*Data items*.
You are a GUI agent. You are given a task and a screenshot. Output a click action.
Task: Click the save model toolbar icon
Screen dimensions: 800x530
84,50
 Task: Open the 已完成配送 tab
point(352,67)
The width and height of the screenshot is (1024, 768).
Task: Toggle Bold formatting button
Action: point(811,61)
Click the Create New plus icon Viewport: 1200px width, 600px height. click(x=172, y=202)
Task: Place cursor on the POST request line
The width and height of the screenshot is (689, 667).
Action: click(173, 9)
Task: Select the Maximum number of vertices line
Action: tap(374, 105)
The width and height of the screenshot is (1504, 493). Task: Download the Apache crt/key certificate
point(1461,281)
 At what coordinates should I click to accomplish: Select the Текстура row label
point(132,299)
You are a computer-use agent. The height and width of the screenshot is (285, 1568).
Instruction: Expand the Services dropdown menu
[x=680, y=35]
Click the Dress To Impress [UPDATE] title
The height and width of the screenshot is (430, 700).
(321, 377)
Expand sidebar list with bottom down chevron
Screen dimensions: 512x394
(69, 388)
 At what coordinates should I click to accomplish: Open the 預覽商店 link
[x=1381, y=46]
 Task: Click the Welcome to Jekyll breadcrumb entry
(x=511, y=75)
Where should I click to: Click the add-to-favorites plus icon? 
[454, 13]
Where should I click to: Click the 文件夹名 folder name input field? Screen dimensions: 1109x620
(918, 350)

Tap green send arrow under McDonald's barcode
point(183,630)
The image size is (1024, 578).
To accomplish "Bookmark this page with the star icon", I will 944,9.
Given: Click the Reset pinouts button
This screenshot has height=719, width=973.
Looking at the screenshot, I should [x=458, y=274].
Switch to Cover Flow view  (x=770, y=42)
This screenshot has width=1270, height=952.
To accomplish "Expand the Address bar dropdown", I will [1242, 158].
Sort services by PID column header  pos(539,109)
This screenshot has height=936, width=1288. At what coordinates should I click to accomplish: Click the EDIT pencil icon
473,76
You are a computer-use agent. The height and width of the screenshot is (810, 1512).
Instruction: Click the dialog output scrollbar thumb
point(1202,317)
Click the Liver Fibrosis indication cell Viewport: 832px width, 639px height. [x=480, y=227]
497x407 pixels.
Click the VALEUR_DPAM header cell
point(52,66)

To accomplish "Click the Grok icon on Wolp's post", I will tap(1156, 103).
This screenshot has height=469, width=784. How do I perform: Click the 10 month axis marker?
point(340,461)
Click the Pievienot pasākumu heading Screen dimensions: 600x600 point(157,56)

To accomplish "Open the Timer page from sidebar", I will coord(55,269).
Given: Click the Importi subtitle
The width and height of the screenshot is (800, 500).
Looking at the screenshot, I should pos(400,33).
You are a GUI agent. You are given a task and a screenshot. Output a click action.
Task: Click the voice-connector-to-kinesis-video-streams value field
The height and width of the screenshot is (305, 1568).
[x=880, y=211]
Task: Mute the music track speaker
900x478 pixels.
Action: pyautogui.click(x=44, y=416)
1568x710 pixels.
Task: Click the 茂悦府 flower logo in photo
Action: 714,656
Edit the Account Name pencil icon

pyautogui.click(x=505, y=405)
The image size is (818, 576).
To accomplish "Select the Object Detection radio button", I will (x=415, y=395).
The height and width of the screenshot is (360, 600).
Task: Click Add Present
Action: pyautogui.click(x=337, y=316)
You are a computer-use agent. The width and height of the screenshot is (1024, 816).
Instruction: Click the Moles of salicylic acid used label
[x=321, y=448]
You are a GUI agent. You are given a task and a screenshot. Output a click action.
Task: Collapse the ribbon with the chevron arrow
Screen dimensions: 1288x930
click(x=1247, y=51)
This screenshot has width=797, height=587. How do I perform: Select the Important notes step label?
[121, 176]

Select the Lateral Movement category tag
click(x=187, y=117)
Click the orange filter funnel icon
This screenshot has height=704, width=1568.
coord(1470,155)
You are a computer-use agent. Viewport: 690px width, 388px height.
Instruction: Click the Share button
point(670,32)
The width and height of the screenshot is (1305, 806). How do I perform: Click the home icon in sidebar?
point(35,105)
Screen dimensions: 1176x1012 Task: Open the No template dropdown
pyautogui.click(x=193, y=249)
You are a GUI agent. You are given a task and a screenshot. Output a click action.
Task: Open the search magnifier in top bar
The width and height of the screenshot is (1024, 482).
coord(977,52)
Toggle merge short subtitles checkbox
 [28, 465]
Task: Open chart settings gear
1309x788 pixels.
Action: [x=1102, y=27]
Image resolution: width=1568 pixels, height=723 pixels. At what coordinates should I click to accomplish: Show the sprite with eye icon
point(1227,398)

*WHAT YOU NEED TO DO*. Out of the entries above, write out only the lines between the line holding "This screenshot has width=1270, height=952." and the line holding "is (810, 1512).", inclusive, each exactly as given.

*EXERCISE RESPONSE*.
This screenshot has width=1270, height=952.
To accomplish "Expand the Address bar dropdown", I will [1242, 158].
Sort services by PID column header  pos(539,109)
This screenshot has height=936, width=1288. At what coordinates should I click to accomplish: Click the EDIT pencil icon
473,76
You are a computer-use agent. The height and width of the screenshot is (810, 1512).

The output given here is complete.